_Excerpted passage_:
Fair Housing

The Antidiscrimination and Labor Division (UALD) Fair Housing Unit administers and enforces the Utah Fair Housing Act, Utah Code Ann. §57-21-101 et seq. (the Act), which prohibits discrimination on the basis of race, color, sex, religion, national origin, disability, source of income, familial status, sexual orientation, or gender identity. The Act specifically prohibits discrimination against anyone who wants to rent or purchase real property (houses, condos apartments, etc.) based on the listed categories. Additionally, based on a cooperative agreement with the US Department of Housing and Urban Development (HUD), a housing discrimination complaint filed with our office alleging a violation of state and federal fair housing law is automatically filed with HUD.

Fair Housing Instructional Videos

Find instructional videos covering various Fair Housing topics along with videos on UALD’s Fair Housing complaint process including how to file a claim and what happens once a claim has been filed, on our Fair Housing Videos page.

What You Need To Know

Is what I am complaining about illegal discrimination or just unfair treatment?

A general definition of housing discrimination is when a landlord refuses to rent, decides to terminate a tenancy, or otherwise treats an individual differently than another because of their race, color, sex, religion, national origin, disability, source of income, familial status, sexual orientation, or gender identity.On the other hand, landlords may fail or refuse to respond to requests for repairs, be unresponsive to other problems, or treat tenants poorly for reasons not based on race, color, sex, religion, national origin, disability, source of income, familial status, sexual orientation, or gender identity.

Although this treatment might violate other laws, UALD is only authorized to investigate housing complaints alleging housing discrimination. You may want to consult an attorney for advice on whether particular conduct violates fair housing law and, if not, what other actions are available to you.

Is my housing unit covered by the Fair Housing Laws?

Generally, UALD can only enforce laws that prohibit housing discrimination by:

How long do I have to file a charge?

In most situations, a complaint must be filed within 365 days of the date the discrimination occurred. UALD will investigate claims that are filed within 180 days of the discrimination. If the complaint is made between 181 days and 365 days, UALD will process your paperwork and then send your case to HUD.

It is not necessary to file a complaint with this Division in order to preserve your right to file a private lawsuit at a later date. Fair housing laws allow you to take your complaint directly to court within two years of the discriminatory act.

_Data section_:
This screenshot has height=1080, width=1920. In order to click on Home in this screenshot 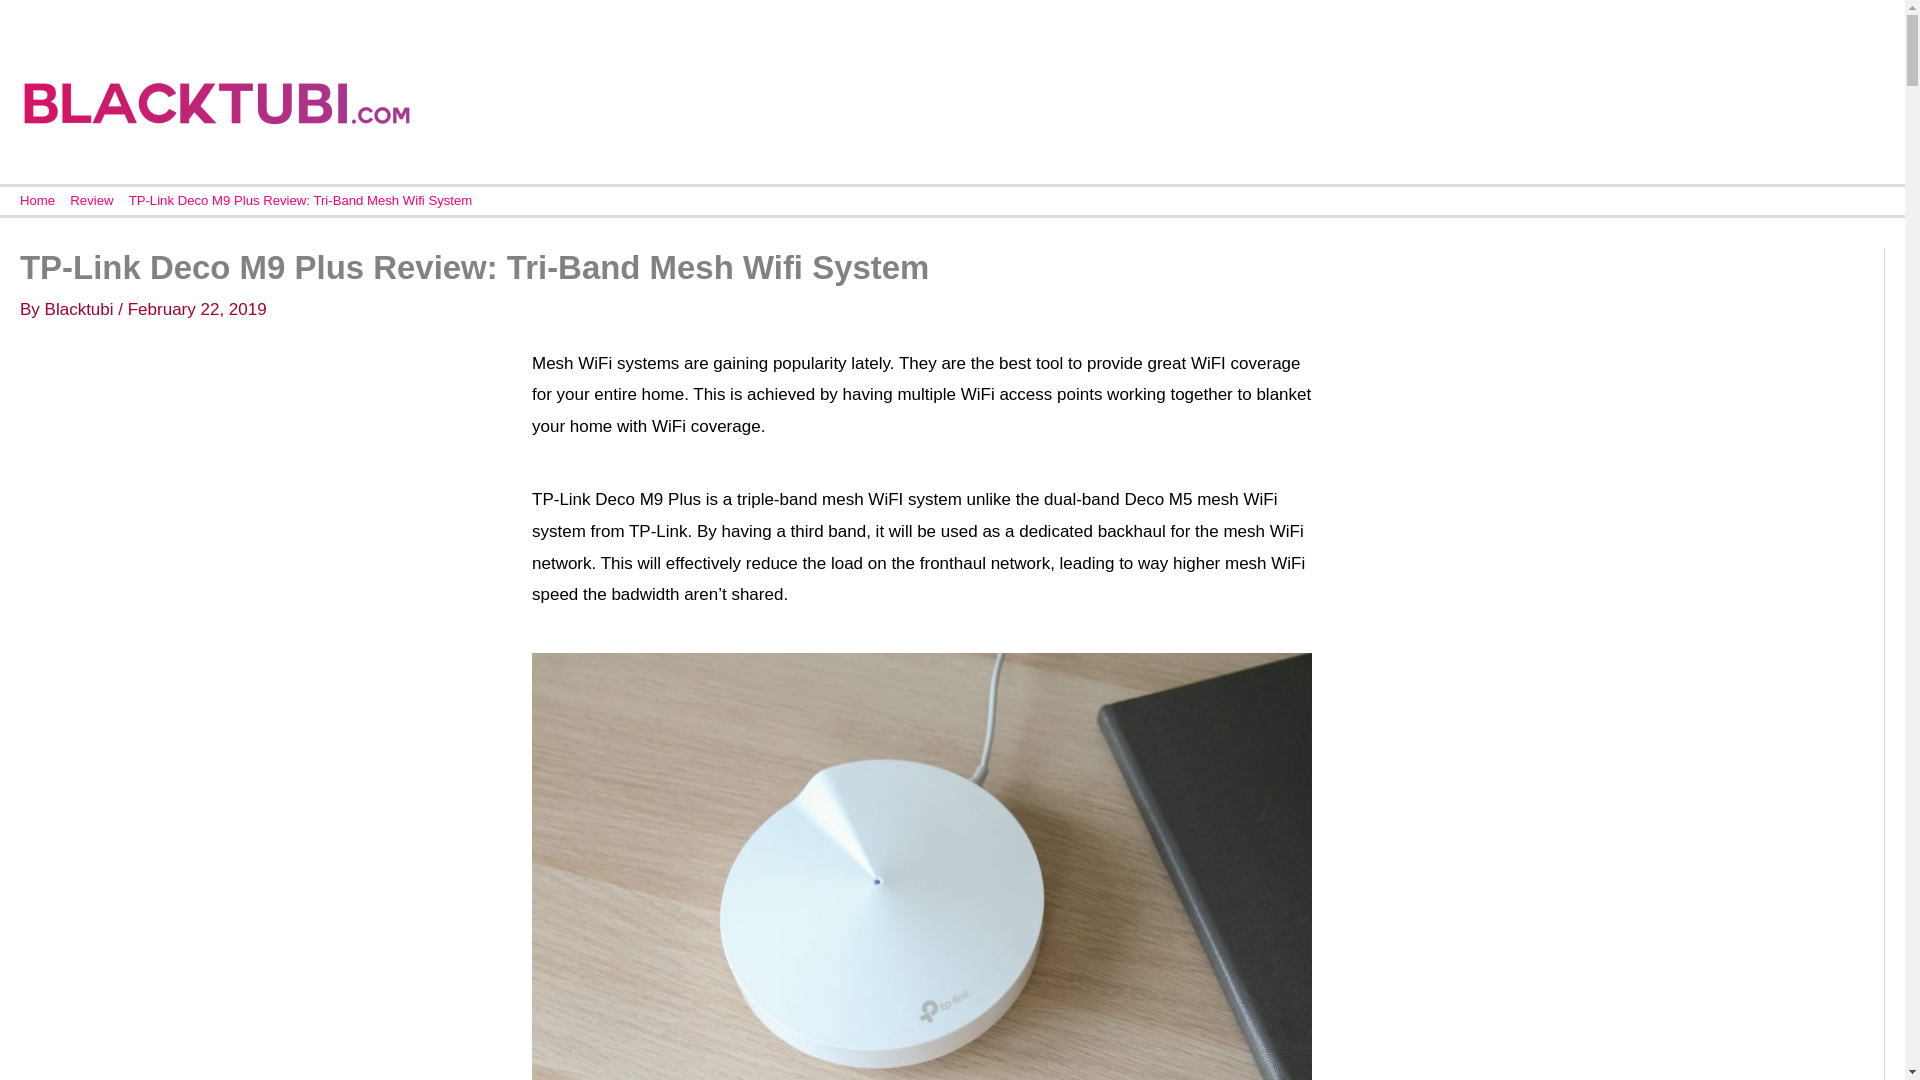, I will do `click(37, 200)`.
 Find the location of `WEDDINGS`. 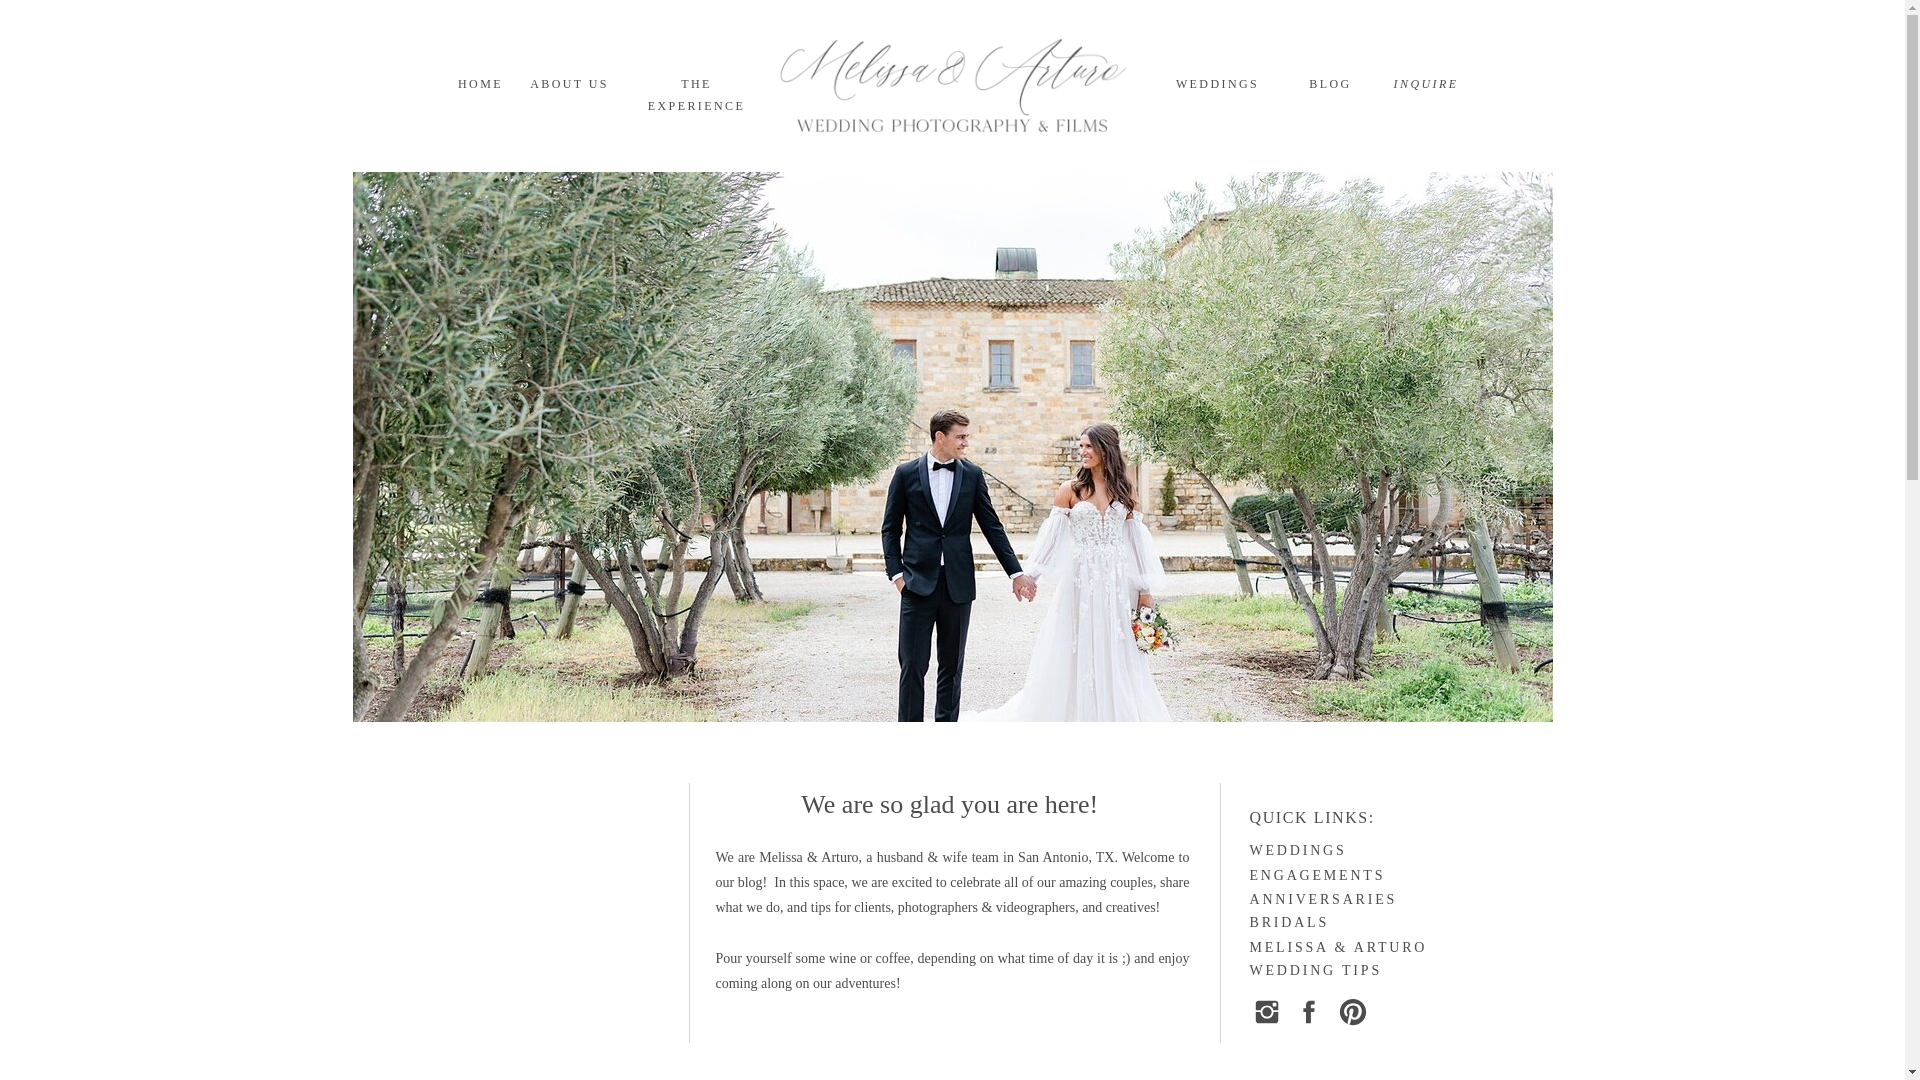

WEDDINGS is located at coordinates (1217, 86).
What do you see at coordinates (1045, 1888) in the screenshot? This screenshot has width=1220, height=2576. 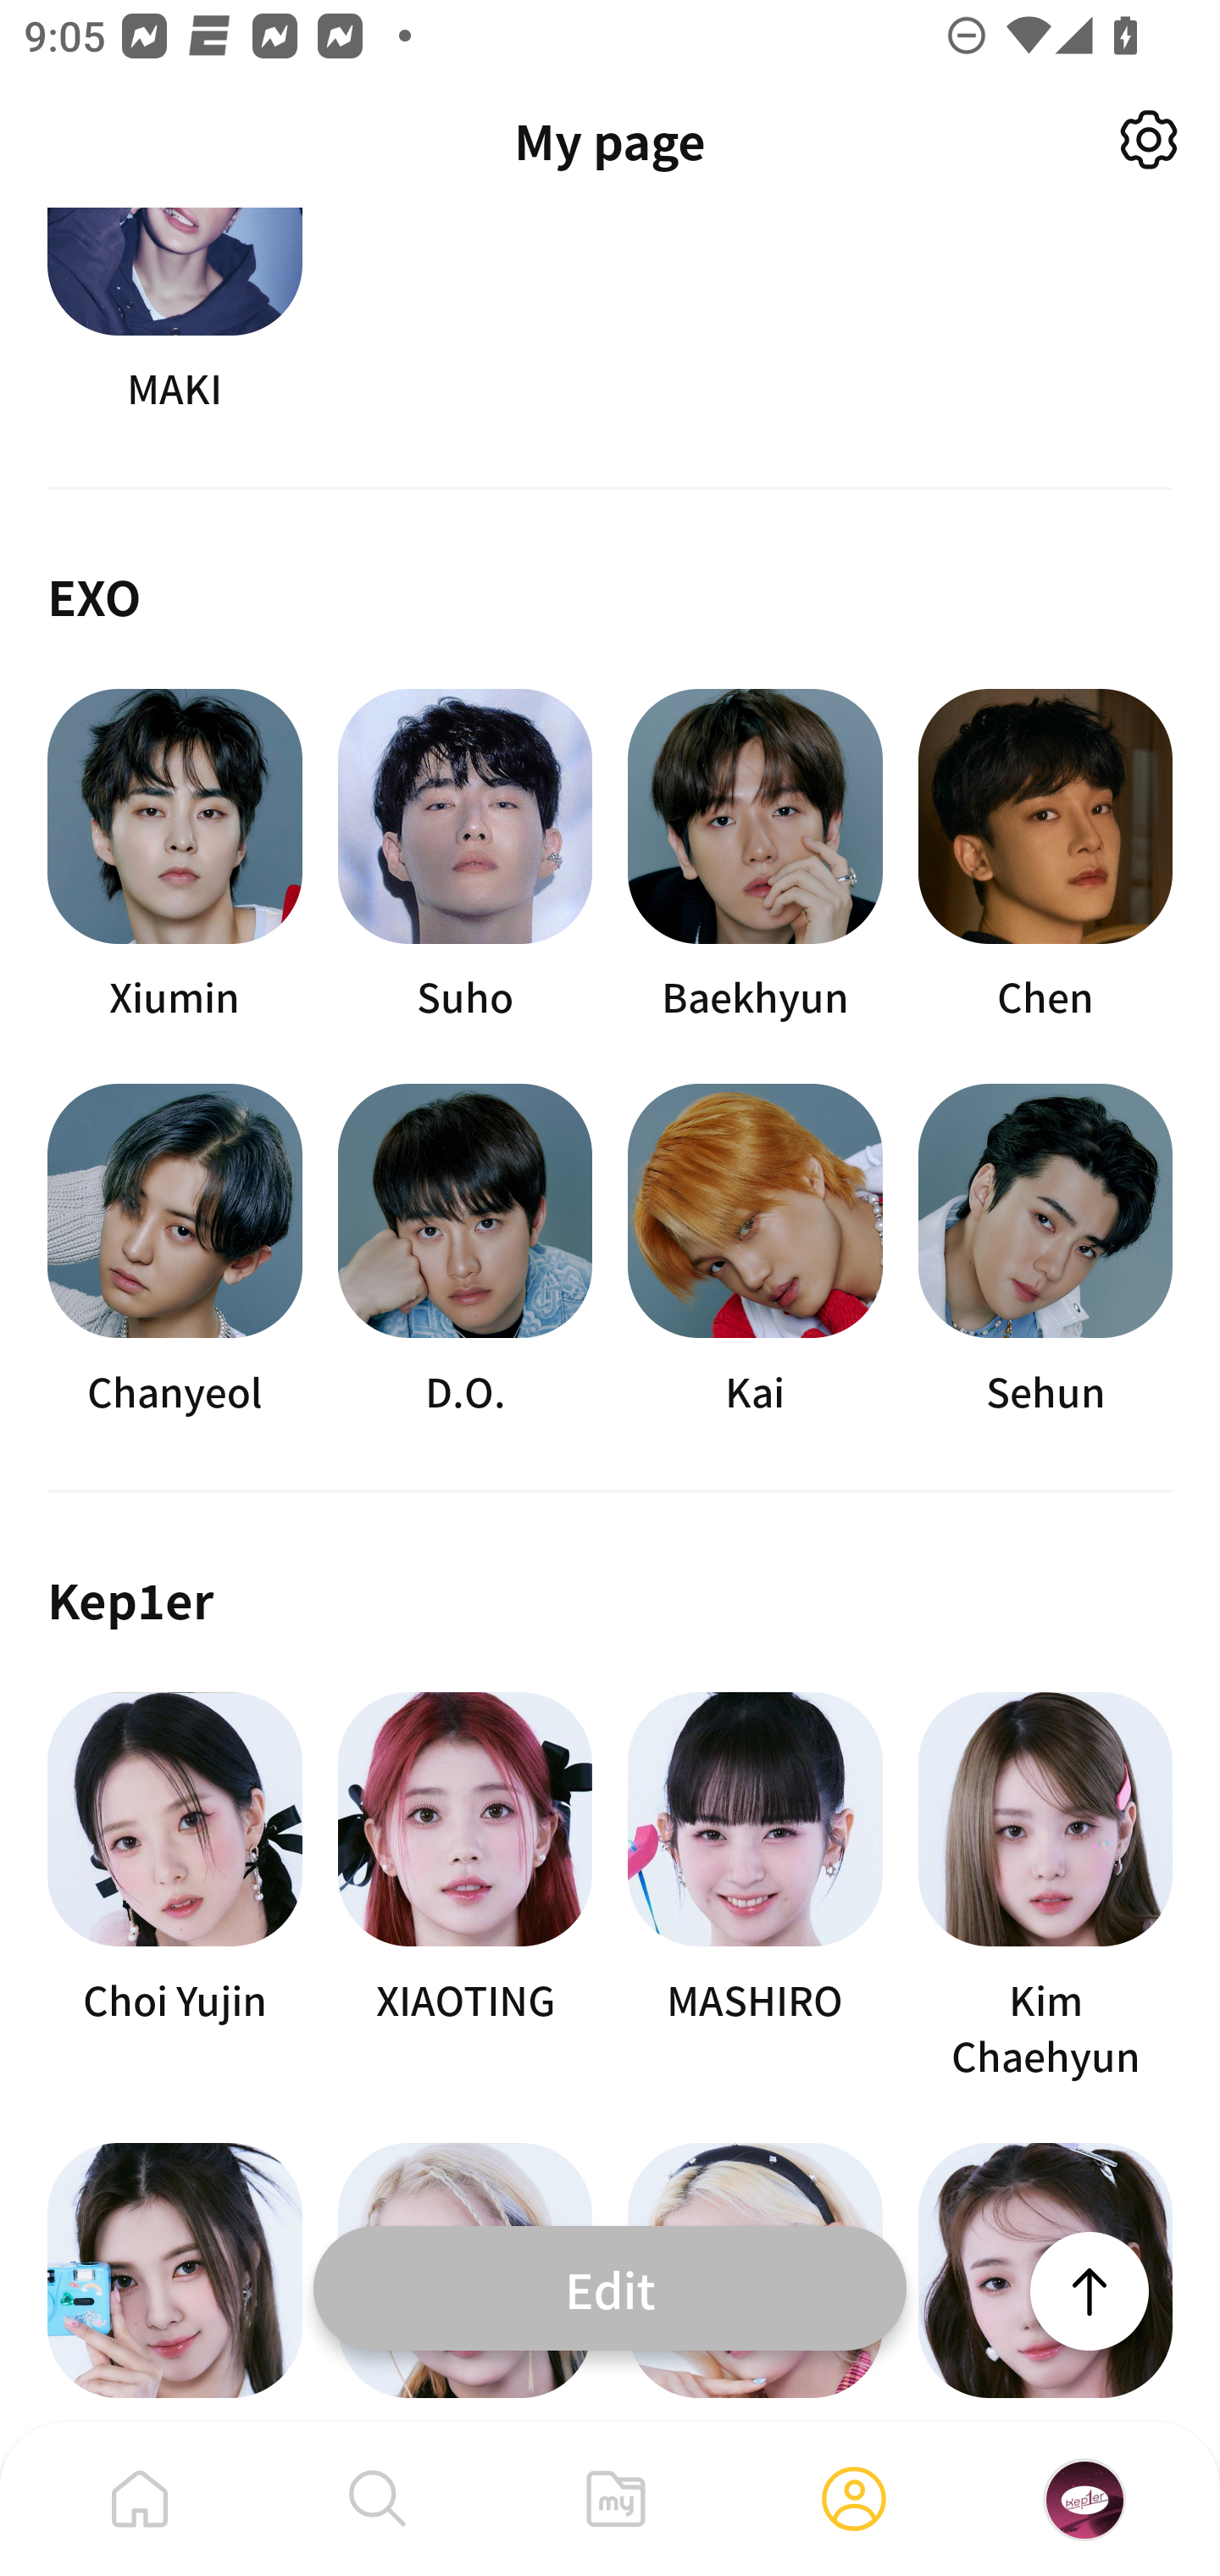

_Job_: Extend the Utah fair housing guidance beyond its final sentence, keeping its plain question-and-answer style.

_Exercise result_:
What happens after submitting your Intake Questionnaire (IQ) to us?

Once the intake questionnaire is received by UALD, an intake officer will review the form and prepare a complaint based on the information provided in the intake questionnaire. The submission of the intake questionnaire is not considered a request for agency action.

The complaint will then be sent to you for review. If the complaint meets with your approval, you will sign and verify the complaint and return it to UALD. Please note that UALD cannot take any action with respect to your claim of housing discrimination until it receives the signed and verified complaint. The Division considers the submission of the signed and verified complaint to be the request for agency action. Once the signed complaint is received by the Division, a copy will be forwarded to HUD for dual-filing if it also alleges a violation of federal law.

Please note that you cannot file the same claim with both the Division and HUD.

Within 10 days of submitting the signed complaint, you and your housing provider (the Respondent) will receive a copy of the complaint. You will also be given a date for a voluntary mediation, also known as a Resolutions Conference. The Division will request that the Respondent provide a response to your complaint, and you will be asked to provide a rebuttal to their response.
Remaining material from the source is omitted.